K.R. Callaway, Scientific American
Hormuz
The Joint Maritime Information Center has declared the regional maritime threat level in the Strait of Hormuz connecting the Persian Gulf to the Indian Ocean to “critical.” Missile and drone attacks in the Gulf of Oman against commercial vessels have escalated hostilities in the region. Transits through the Strait have fallen to 28 vessels over a 24-hour period, down about 80 percent from the 138 vessels daily average.
ACLs
ACL injuries are getting more and more common among high school athletes, with the average ACL injury rate increasing 26 percent from 2007 to 2022. Girls have had their knee injury rate sharply increase compared to boys; the ACL tear rate for high school female athletes grew 32 percent over the period, compared to 14.5 percent among the boys.

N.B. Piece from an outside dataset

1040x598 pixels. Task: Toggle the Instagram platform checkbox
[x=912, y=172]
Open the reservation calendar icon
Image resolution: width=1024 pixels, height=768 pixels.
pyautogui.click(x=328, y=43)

Marc Levy, The Associated Press
Pegasus 3
Racing comedy Pegasus 3 is continuing its post-Lunar New Year hold on China’s box office, with a $49.5 million weekend bringing its cumulative total to $529.6 million. That said, this looks to be a down year for the Chinese box office through the major holiday, as the $1.41 billion made this year is down 55.9 percent compared to last year, when Ne Zha 2 was well on its way to making $2.2 billion.

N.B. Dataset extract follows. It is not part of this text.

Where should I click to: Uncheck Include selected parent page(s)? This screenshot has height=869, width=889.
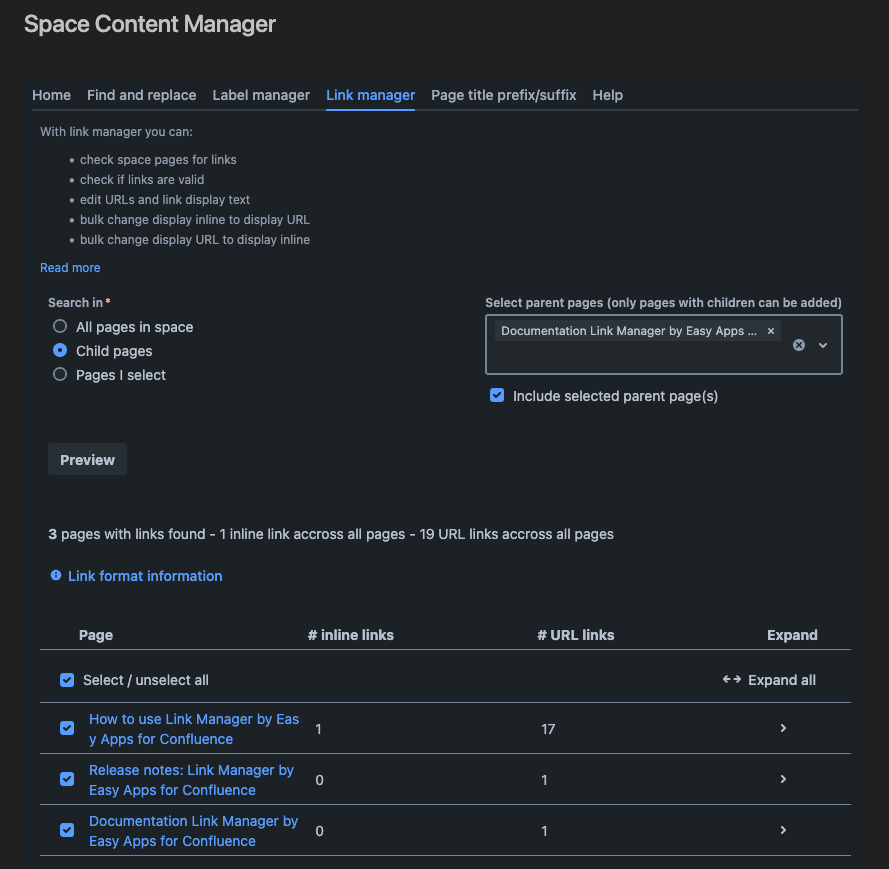click(497, 395)
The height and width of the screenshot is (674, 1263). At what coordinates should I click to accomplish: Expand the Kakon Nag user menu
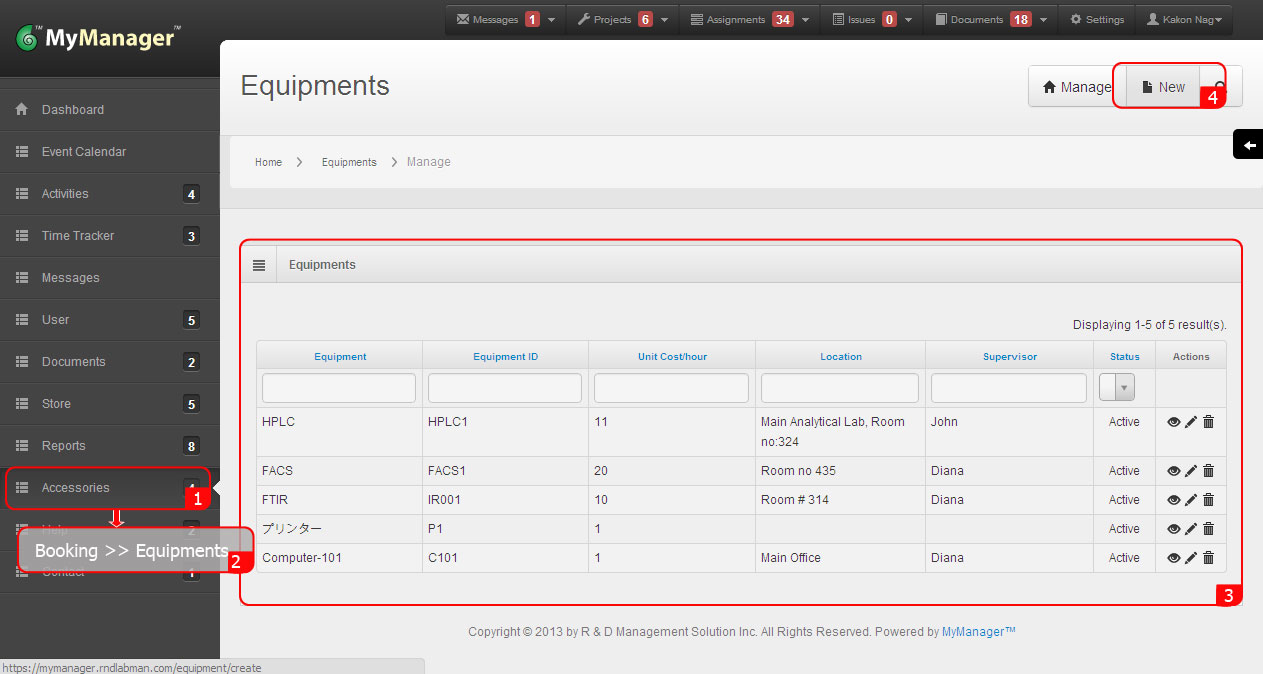(1184, 17)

Patrick Brzeski, The Hollywood Reporter
Nukes
The LGM-35A Sentinel is an intercontinental ballistic missile that is slated to replace the Minuteman III, which has been in service since 1970. The LGM-35A Sentinel is slated to become operational sometime in the 2030s. Before that happens, though, the Air Force needs to install the 450 hardened underground silos to actually house the missiles. Digging a bunch of holes throughout the Great Plains might not sound like the hardest element of building a network of ICBMs — not exactly rocket science — but it does come with difficulties, given that the military hasn’t constructed a new missile silo since the late 1960s. The entire program is wildly overbudget, rising from $77.7 billion to $141 billion as of two years ago, but the new silos for the Sentinels aren’t even part of that. The new silos will require not only hundreds of holes dug (discreetly!) but also 24 new forward launch centers, three wing command centers, and 5,000 miles of fiber connections.
Drake Equation
The Fermi Paradox is the thought that humans can’t be the only intelligent life out there with so many stars and planets and galaxies in the universe, but given the lack of signal from anywhere else, it sure seems like we are. Two physicists approached the math of this from a new angle, instead arguing that perhaps there’s an upper limit on how long advanced civilizations actually last. Their new paper argues that signals that could have reached us over the past 100,000 years could be from a technologically advanced civilization that survived for no more than 5,000 years. That, or perhaps it takes a technological civilization 5,000 years to learn that it makes a whole lot of survival sense to quiet the heck down.